その顔を見て、ハッと気がついた。大事な言葉が抜けている。
( これじゃあ、ピアノをやめろって言ってるみたいだ )
俺は慌ててつけ加えようとしたが、夏生に口を塞がれてしまった。
「ごめん、カンナちゃん」
夏生が謝る。
( なんで、夏生が謝るんだっ )
俺は自分の言葉の足りなさにも、遮って勝手に謝った夏生にも、深い憤りを感じた。
「うん。そうだな」
彼は俺の身長に合わせ前屈みになり、じっと眼を覗き込んだ。
「オレもそう思うよ」
カンナさんは微笑んだ。
とても綺麗で、とても哀しげな微笑みだ。
その一言でもう何も言えず、俺は夏生の手を逃れ、その後ろに隠れた。
あれ程会いたいと思っていた人に、初めてこんなに間近で会うことができたというのに、あんな哀しい顔をさせてしまうなんて。

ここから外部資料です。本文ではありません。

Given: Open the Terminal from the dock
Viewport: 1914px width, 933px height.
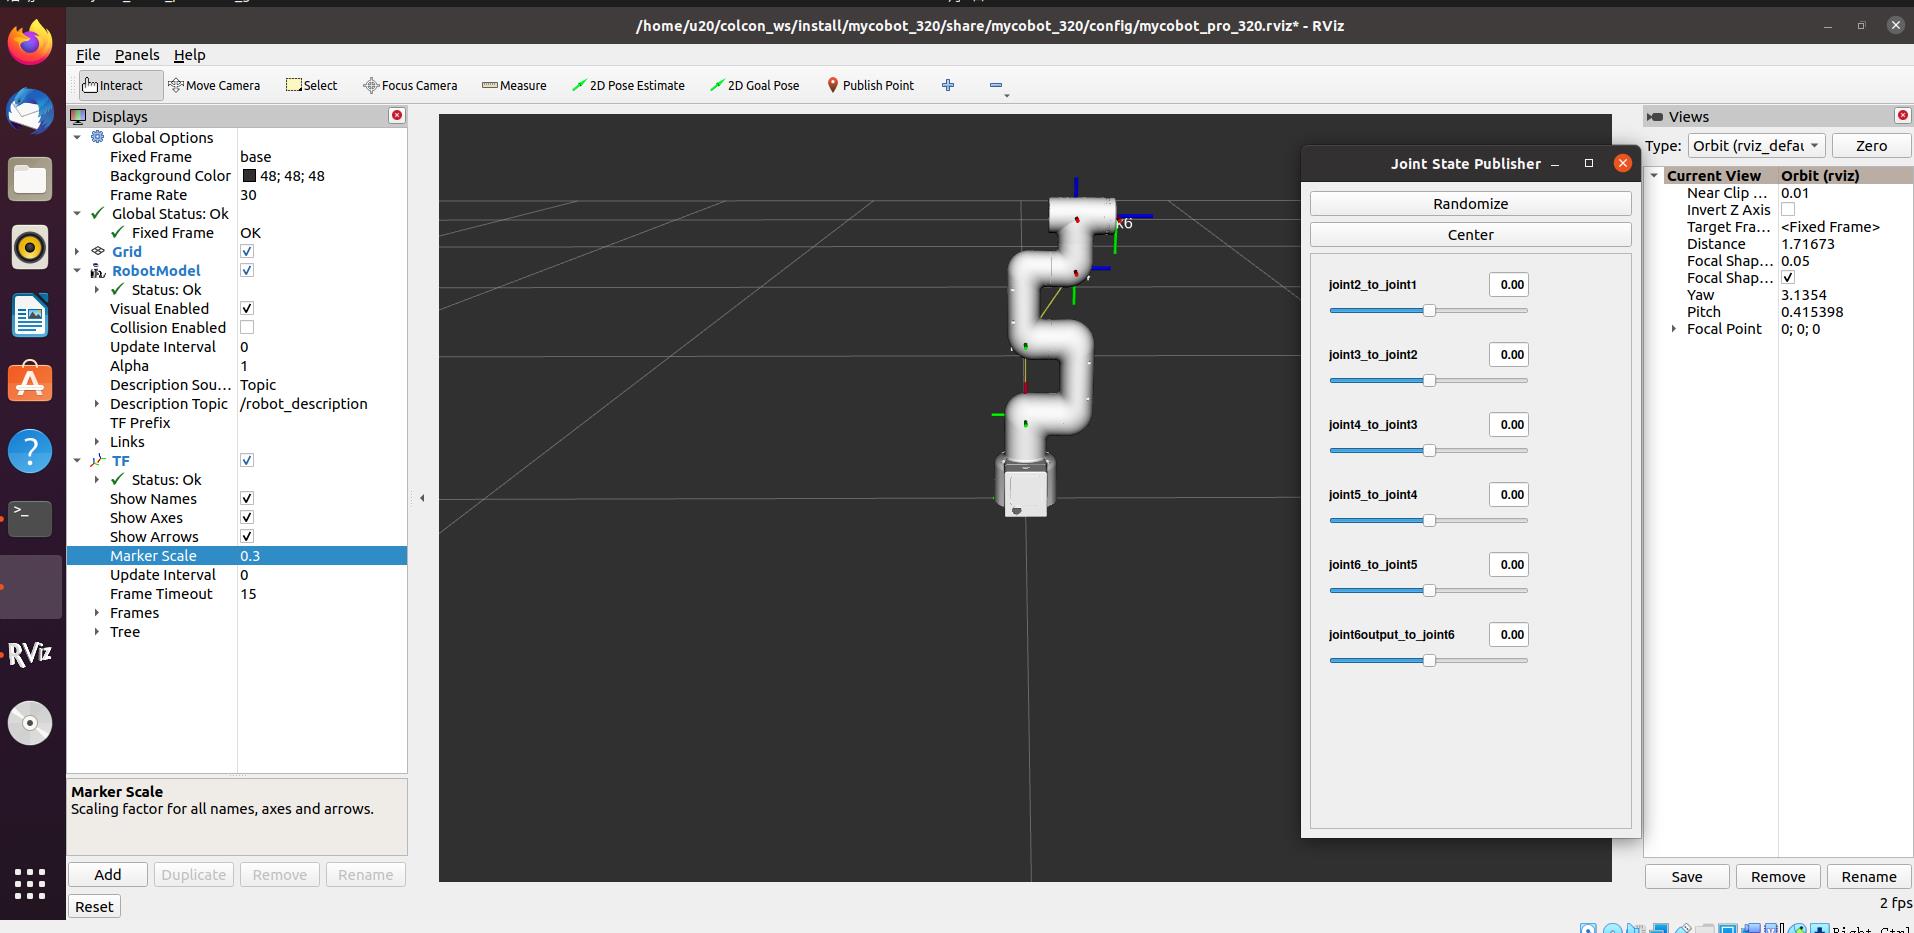Looking at the screenshot, I should point(30,517).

今はもう声すら聞いてはいけないような気持ちになった。何事もなかったように話し始めたふたりの傍を、俺はそっと離れ客席に戻った。
その後の演奏のことは何も覚えていなかった。
**
クリスマスが過ぎ、年が明け、少しずつ春の匂いがするようになっても、あの窓はひらくことはなく、あの音色は耳に届くことはなかった。

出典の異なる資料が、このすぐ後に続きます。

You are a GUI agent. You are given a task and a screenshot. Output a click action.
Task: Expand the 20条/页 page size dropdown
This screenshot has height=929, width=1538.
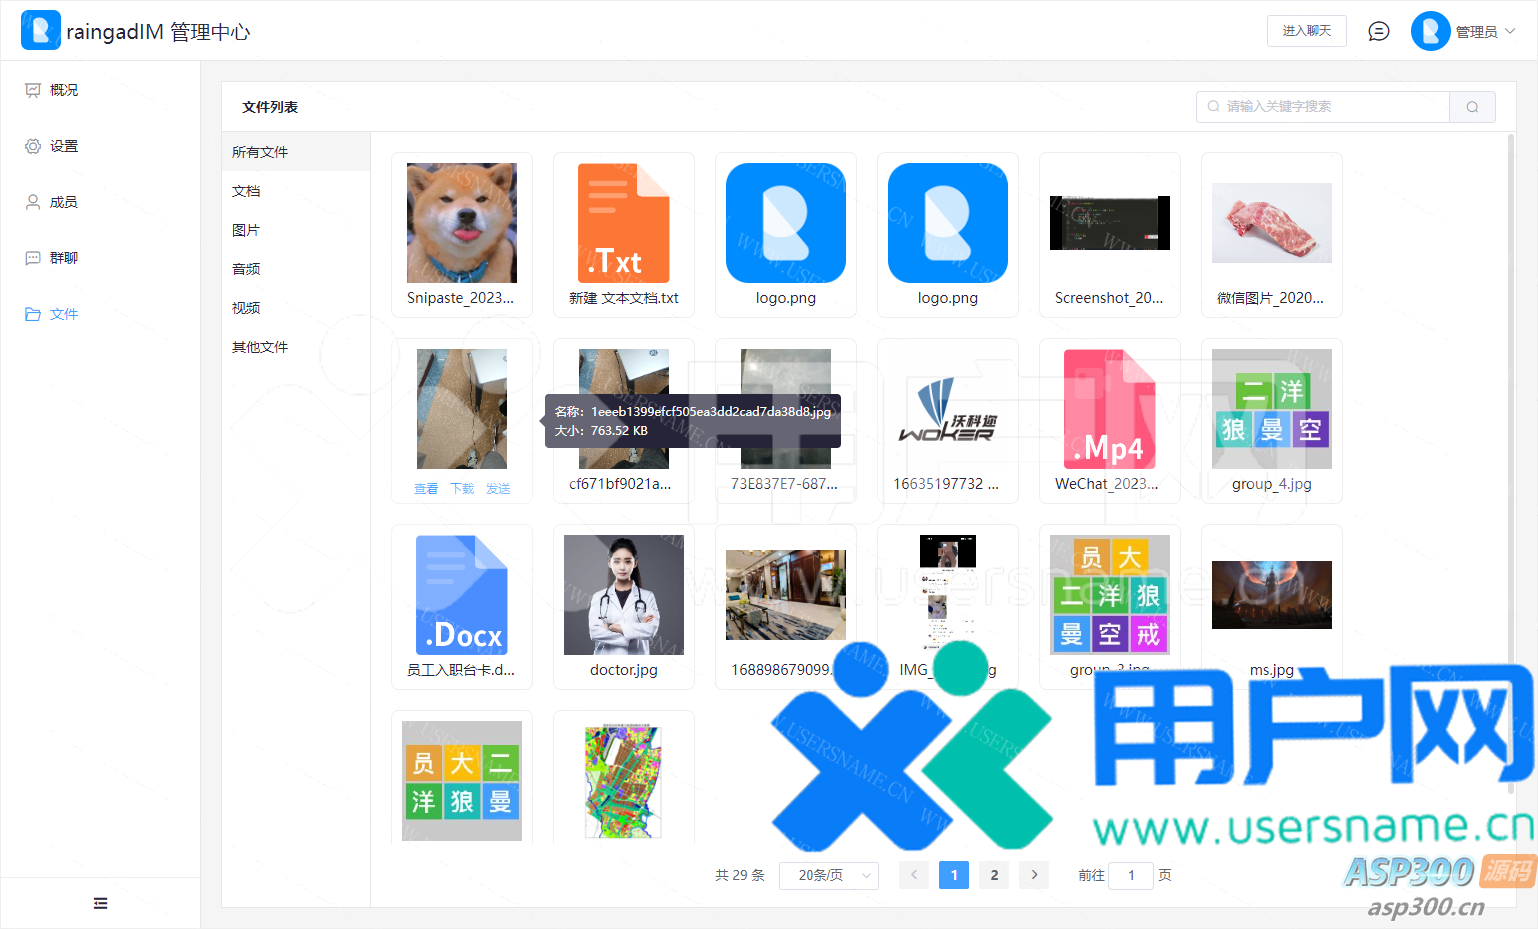[x=828, y=875]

四月になり、俺は初等部の四年に進級した。あの人は高等部になった筈だ。
進級して数日後。
「ねぇ、ねぇ。そういえば、カンナさん音楽院をお辞めになったそうよ」
そんなクラスメイトの言葉が耳に入ってきた。新しいクラスにも音楽院の生徒が何人かいる。
「知ってますわ。楽団の方もお辞めになったとか……」
「もう、ピアノはお弾きにならないのかしら。残念ですわ。わたくし、ファンでしたのに」
( 音楽院を辞めた…… )
頭を思い切り殴られたような気がした。それは本当か、と問い質したいのをぐっと堪えた。
( 夏生に聞こう )
俺は放課後になるのを待った。
帰りの学活を終えると、夏生の部屋へ急いだ。ノックをしたが応答はなかった。
小学生と高校生では、放課後の過ごし方にも差が出るだろう。いつ戻って来るのか分からないが、俺はとにかく待つことにした。どうせ部屋に戻っても何もする気も起きない。

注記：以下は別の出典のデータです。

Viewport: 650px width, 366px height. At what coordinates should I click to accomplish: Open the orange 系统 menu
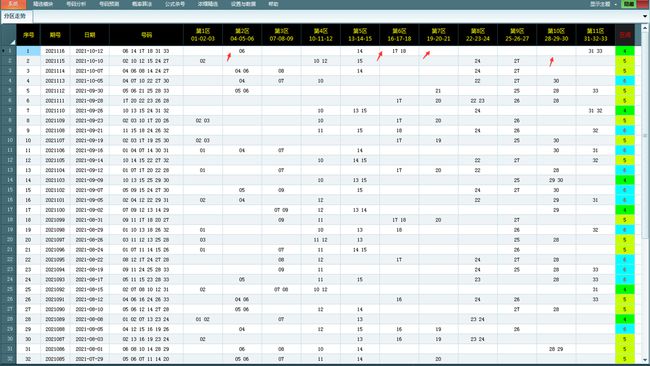tap(13, 4)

実際に待った時間は分からないが、感覚的にはずっと長いこと待っていたような気がする。
「ハル」
と、夏生の声がした。
「会うの、久しぶりだな」
そうだった。あのクリスマス・コンサートの後、夏生に対しても気まずくて、ここには一度も来ていなかった。
正月恒例の親類の集まりにも、何だかんだ理由をつけて行かなかった。
しかし、今はそんなことには構っていられない。